| Required task |
Give the lines below, everything from the line containing "Where should I" down to the line containing "pyautogui.click(x=41, y=105)", as a two-column CSV with the columns text and coordinates. Each row should hold one piece of wording and its answer, each in a single quoted field with line breaks turned into spaces, and the pictures left out.

| Entries |
Start
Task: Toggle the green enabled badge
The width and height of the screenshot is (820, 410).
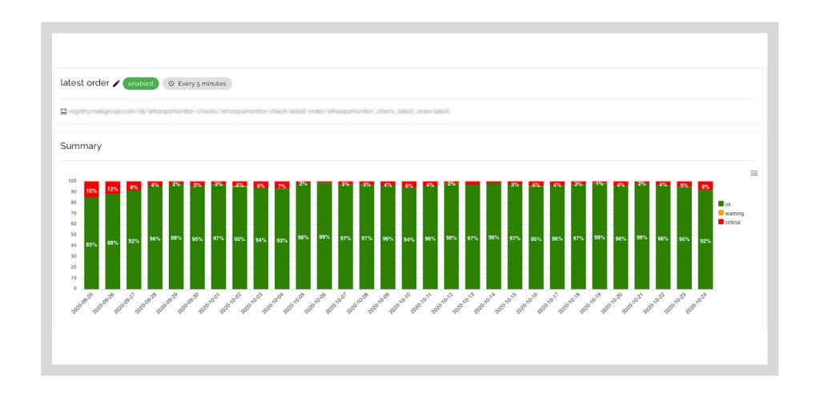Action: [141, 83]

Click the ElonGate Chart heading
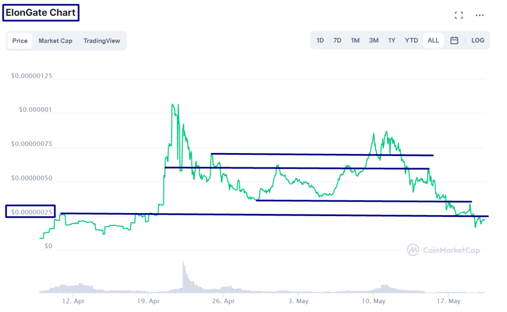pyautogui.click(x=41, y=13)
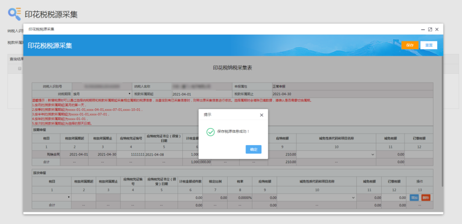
End
Start
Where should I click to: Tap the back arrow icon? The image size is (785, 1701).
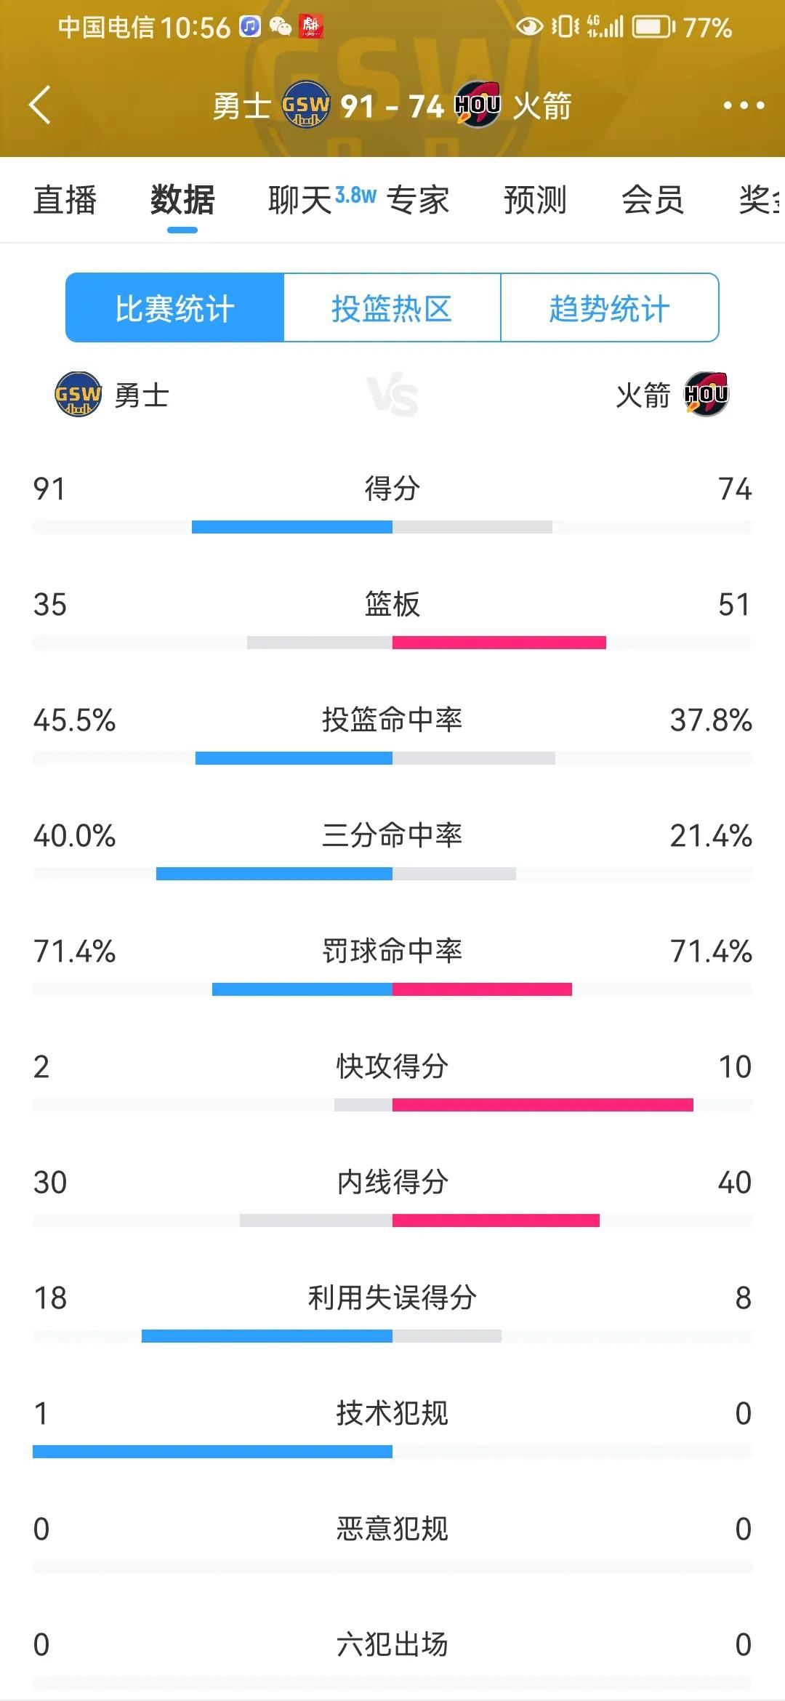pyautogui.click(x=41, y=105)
End
| Result for this task |
text,coordinates
"Where should I click to: Tap the back arrow icon? The image size is (785, 1701).","pyautogui.click(x=41, y=105)"